Friday, October 27, 2006

J. K. Rowling

Thanks for the tip Anonymous, I'm not trying to write a Harry Potter-alike so I don't have to worry about that. I don't think my story is derivative. I've read a great deal of crime fiction (only because I've read a great deal of everything - but never enough of course) and I haven't come across anything like it. Of course that could be a very bad thing - meaning they don't publish books like mine because no one WANTS books like mine. I've given this some serious thought. I even got a 'How to...' guide from the library but, in the end, there wasn't much of a dilemma - I decided I'll write this one exactly the way I want and if it gets nowhere I'll aim for something more saleable next time around. If I wrote with someone else's template in mind I'd lose any spontaneity I have. The parts of my book I am best able to re-read without cringing are those that came out in a flood - the ones I hardly remember writing at all.

I read an article in my local paper recently about a girl in her early twenties who had written and self-published (although of course she didn't say so outright) a medical crime novel.

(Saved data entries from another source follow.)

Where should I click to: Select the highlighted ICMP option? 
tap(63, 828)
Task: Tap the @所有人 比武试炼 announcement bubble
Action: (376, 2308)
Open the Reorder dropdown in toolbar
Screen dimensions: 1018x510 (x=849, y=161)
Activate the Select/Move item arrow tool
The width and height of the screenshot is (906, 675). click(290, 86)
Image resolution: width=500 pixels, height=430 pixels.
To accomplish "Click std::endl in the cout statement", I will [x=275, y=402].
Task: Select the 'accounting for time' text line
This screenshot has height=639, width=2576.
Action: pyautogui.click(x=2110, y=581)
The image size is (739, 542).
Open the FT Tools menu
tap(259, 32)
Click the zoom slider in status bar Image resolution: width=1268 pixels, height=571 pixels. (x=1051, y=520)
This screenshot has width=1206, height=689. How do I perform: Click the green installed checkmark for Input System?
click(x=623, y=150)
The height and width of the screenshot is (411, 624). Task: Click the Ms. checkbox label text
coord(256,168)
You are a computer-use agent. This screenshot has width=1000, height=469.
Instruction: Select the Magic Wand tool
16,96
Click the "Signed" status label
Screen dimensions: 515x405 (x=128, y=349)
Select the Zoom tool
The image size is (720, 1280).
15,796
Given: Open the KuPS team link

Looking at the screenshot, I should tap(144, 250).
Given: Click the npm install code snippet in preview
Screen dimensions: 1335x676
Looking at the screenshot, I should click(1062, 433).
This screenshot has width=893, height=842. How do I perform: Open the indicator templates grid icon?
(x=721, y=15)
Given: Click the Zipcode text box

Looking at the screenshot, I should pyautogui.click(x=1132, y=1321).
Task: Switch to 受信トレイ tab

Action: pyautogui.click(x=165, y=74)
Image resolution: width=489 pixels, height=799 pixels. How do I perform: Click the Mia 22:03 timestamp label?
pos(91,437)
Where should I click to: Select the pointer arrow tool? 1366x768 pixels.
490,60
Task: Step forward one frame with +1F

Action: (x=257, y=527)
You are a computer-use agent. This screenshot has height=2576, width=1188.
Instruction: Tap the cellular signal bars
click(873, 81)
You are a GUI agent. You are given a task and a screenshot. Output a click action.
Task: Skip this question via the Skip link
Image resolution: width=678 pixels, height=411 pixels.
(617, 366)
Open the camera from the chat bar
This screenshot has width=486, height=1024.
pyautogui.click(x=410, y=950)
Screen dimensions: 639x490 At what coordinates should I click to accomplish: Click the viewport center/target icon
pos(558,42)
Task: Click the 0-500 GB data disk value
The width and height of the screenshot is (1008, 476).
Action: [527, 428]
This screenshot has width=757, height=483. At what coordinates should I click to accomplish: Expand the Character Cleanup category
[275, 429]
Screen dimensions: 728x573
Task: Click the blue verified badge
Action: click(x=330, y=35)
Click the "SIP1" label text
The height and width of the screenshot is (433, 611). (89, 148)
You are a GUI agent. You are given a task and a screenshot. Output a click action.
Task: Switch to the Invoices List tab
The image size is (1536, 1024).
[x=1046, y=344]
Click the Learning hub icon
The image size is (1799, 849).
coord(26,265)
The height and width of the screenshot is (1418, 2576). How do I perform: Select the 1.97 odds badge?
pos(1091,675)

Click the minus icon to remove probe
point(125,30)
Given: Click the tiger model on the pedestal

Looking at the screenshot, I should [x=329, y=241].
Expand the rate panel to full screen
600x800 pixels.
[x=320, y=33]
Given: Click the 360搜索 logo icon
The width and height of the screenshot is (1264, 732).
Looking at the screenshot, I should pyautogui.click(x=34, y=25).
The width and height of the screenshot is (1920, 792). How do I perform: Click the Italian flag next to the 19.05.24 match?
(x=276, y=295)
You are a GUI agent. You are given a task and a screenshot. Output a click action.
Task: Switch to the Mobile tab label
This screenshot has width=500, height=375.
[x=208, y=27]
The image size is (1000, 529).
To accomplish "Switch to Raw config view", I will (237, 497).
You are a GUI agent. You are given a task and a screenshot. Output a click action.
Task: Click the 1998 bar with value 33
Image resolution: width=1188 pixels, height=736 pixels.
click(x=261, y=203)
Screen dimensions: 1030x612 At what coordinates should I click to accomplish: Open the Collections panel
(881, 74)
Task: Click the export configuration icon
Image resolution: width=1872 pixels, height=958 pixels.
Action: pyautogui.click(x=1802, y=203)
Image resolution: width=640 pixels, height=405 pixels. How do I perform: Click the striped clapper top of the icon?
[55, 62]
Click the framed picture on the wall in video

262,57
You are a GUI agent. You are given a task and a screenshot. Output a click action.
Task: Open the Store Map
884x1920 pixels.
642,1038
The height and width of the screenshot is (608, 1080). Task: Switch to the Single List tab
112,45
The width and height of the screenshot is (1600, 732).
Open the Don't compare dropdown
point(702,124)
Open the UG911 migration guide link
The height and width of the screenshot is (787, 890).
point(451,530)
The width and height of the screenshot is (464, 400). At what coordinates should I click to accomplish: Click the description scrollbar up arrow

When the interviewer asked "And what kind of books do you like to read?" the author replied "Oh I don't have time for reading because I'm writing all the time. I did used to like Stephen King though." Surely, I think to myself, surely I have more chance in this career than her? If there's any justice in the world. I probably just answered my own question.

Speak soon,


Anonymous Anonymous said...

How dare you call my books derivative! (No, only kidding, I'm not really J.K.Rowling)

I salute your optimism, or should I call it foolhardyness? (is that a word?) Whatever. Write what you want or don't write at all, or write greetings card slogans or something, but don't write some calculated, commercial crap just to pay the bills.